Get the result, which has been written locally

Package crawler upload

The above process, we can only play crawlers, but not completely, according to reason, we still need a packaging process, only packaging crawlers, can be regarded as a real combination.

Steps

1. First, you need to copy the crawler project to the projects folder under gerapy.

two。 Refresh the page, click Project Management, and you can see that the configurable and packaged status is x.

3. Click deploy, write a description, and click package

4. When you go back to the main interface again, you can find that the packaging is correct.

At this point, basically the whole process is over.

Resolving scrapyd-deploy is not an internal and external command

Normally, when you execute scrapyd-deploy, you will prompt that scrapyd-deploy is not an internal or external command, um.
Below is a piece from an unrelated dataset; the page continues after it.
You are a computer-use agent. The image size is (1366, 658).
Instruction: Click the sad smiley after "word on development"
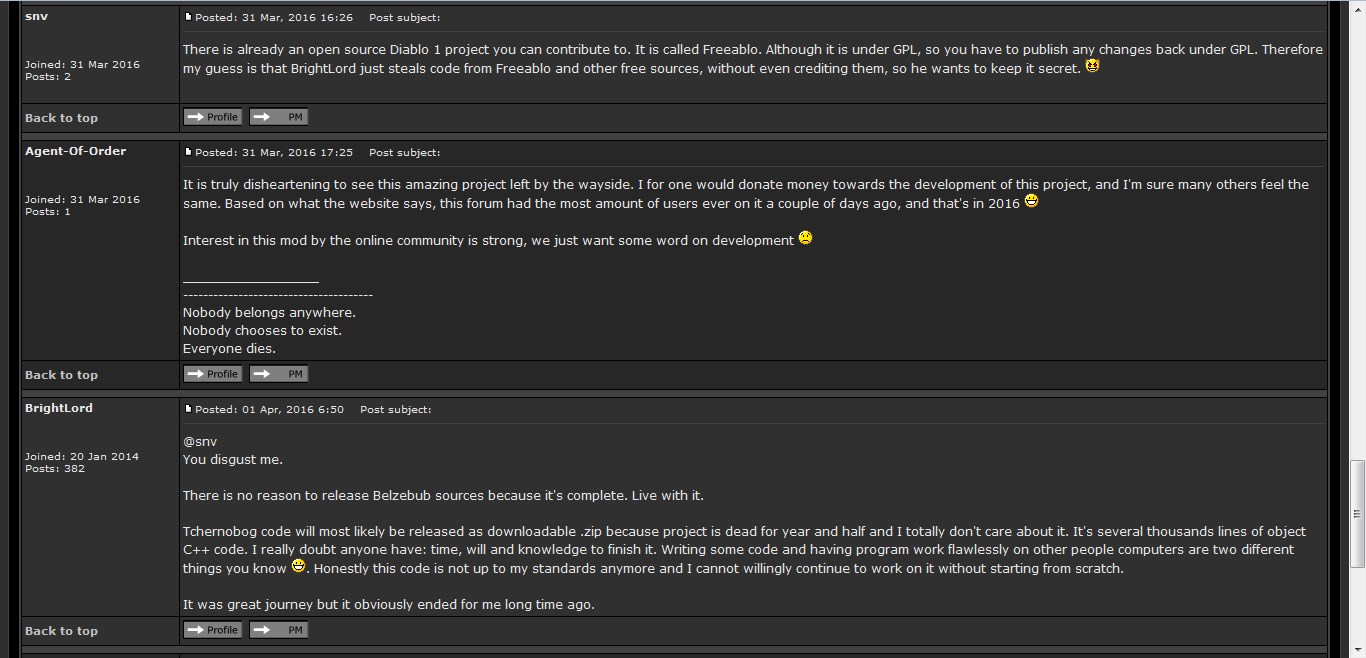(805, 239)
This is a normal operation.

Resolution steps

1. Find the Scripts under the Python interpreter, and create two new files, scrapy.bat and scrapyd-deploy.bat

Modify these two files as follows

Scrapy.bat

Echo off D:\ programFiles\ miniconda3\ envs\ hy_spider\ python D:\ programFiles\ miniconda3\ envs\ hy_spider\ Scripts\ scrapy% *

Scrapyd-deploy.bat

Echo off D:\ programFiles\ miniconda3\ envs\ hy_spider\ python D:\ programFiles\ miniconda3\ envs\ hy_spider\ Scripts\ scrapyd-deploy% *

Note: the red box indicates the position of the interpreter, the above content is one line, I paste over how to adjust it to two lines.

Summary of Gerapy usage process

1.gerapy init initialization, will create a gerapy folder under the folder 2.cd gerapy 3.gerapy migrate 4.gerapy runserver default is 127.0.0.1 2.cd gerapy 3.gerapy migrate 4.gerapy runserver 8000 5.gerapy createsuperuser create account password, default is not 6. Enter the login password of 127.0.0.1virtual 8000 and enter the home page 7. A variety of operations, such as adding hosts, packaging projects, scheduled tasks and so on, I believe you have a deeper understanding of "how to deploy web crawlers with Scrapy+Gerapy", you might as well to actually operate it! Here is the website, more related content can enter the relevant channels to inquire, follow us, continue to learn!

Welcome to subscribe "Shulou Technology Information " to get latest news, interesting things and hot topics in the IT industry, and controls the hottest and latest Internet news, technology news and IT industry trends.

*The comments in the above article only represent the author's personal views and do not represent the views and positions of this website. If you have more insights, please feel free to contribute and share.